Landholders across the region who are having difficulty meeting their Invasive Pests Control Scheme (IPCS) obligations due to the drought are being called on to contact Council’s Pest Management Team for support and assistance.

Council is working closely with farmers and landholders across the Southern Downs and Granite Belt, by providing them with support, advice and relief where needed for those who are experiencing hardship.

Councillor for Agriculture, Environment and Sustainability, Cameron Gow said Council will continue to take a common sense and practical approach to IPCS and the drought.

“We understand the drought is greatly impacting the Southern Downs and Granite Belt and its agriculture sector. Council understands the issues and we are working with farmers and the community to adapt and respond sensibly to the many challenges our region and our environment are currently facing,” Cr Gow said.

“We want to reassure all landholders Council appreciates priorities have changed and you may not be in a position to undertake control works on invasive pests at the moment.

“I encourage all landholders to please get in touch with Council and its Pest Management team, so we can assist you to resolve any challenges or issues relating to the IPCS. Landholders can contact Council’s Pest Management Team and arrange a property visit at any time.

“The team will continue to provide support, relief and advice to farmers, so when conditions improve, we can continue to address the invasive pests affecting our farms, environment and community in a sensible and practical way.”

At its September General Meeting, Council moved to implement the IPCS as ongoing policy with a review built in every four years. A first for Queensland, the IPCS  was introduced in 2017 following consultation with landholders on finding a more efficient and effective approach to collectively managing the region’s invasive pests, to reduce the significant impacts they were having on the region’s agricultural productivity and the environment.

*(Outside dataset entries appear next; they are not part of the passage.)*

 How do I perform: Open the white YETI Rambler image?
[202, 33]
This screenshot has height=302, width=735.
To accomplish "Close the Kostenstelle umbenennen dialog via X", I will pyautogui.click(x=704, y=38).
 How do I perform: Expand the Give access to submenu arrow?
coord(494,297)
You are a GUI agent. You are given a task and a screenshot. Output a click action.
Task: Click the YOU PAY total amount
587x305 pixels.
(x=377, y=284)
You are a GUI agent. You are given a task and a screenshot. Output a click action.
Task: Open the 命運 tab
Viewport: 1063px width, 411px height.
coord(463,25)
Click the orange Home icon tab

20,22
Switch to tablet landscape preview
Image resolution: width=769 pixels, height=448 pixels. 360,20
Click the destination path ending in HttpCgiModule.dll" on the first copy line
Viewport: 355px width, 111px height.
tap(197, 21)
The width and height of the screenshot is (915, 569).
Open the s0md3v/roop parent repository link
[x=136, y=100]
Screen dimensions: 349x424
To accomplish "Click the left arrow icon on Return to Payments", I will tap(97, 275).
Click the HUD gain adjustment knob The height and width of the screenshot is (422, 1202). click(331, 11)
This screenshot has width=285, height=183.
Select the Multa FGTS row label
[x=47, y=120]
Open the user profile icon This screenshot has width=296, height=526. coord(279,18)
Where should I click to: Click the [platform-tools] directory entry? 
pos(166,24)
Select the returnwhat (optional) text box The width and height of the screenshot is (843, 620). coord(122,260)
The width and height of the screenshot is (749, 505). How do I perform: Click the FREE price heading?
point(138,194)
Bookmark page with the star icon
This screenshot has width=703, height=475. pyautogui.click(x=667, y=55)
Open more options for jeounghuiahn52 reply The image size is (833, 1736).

Cr Gow said despite the challenges of the drought, Council remains committed to the IPCS because of the huge benefits it’s delivering to the region’s farms and agriculture sector, natural environment and communities.

The program has been proven to be delivering huge environmental and economic benefits to the Southern Downs.  A recently commissioned independent triple bottom line cost benefit analysis of the IPCS found an additional 415,000 hectares of land is on track to be declared pest free by 2030, and the region is set to benefit from $96 million over the next 30 years.

“We’re taking the long view on pest management and to the region’s environment to ensure our agriculture industry can continue to thrive,” Cr Gow said.

“Invasive pests not only destroy our native plants and wildlife, they threaten our region’s economy, costing all ratepayers and the agriculture sector millions of dollars every year. It is challenging but we’re working hard to protect the region’s environment and to build a better future for the region – even now, while facing the challenges of this terrible drought.”

Council remains committed to managing pests on its land and is working closely with the State Government to meet its biosecurity obligations. Since it was introduced, the IPCS has supported Council to successfully source and secure more than $2.2 million in government funding for pest management initiatives across the Southern Downs.

“Almost 85 per cent of our region’s landholders now know where to go to access best practice control information for invasive pests. They are telling us that by taking a power in numbers approach to pest management they are beginning to make good gains from the economic, environmental and social benefits of the IPCS,” Cr Gow said.

“If we work together as a community, especially during what is a particularly difficult time, we can continue to protect and add value to our land, our farms and our environment for future generations.”

Landholders can contact Council’s Pest Management Team or arrange a property visit at any time. For more information contact 1300 MY SDRC (1300 697 372), mail@sdrc.qld.gov.au or drop into the Warwick or Stanthorpe Community Contact Centres. Together, we can all work towards a pest free future and protect our land and leave an environmental legacy we can all be proud of.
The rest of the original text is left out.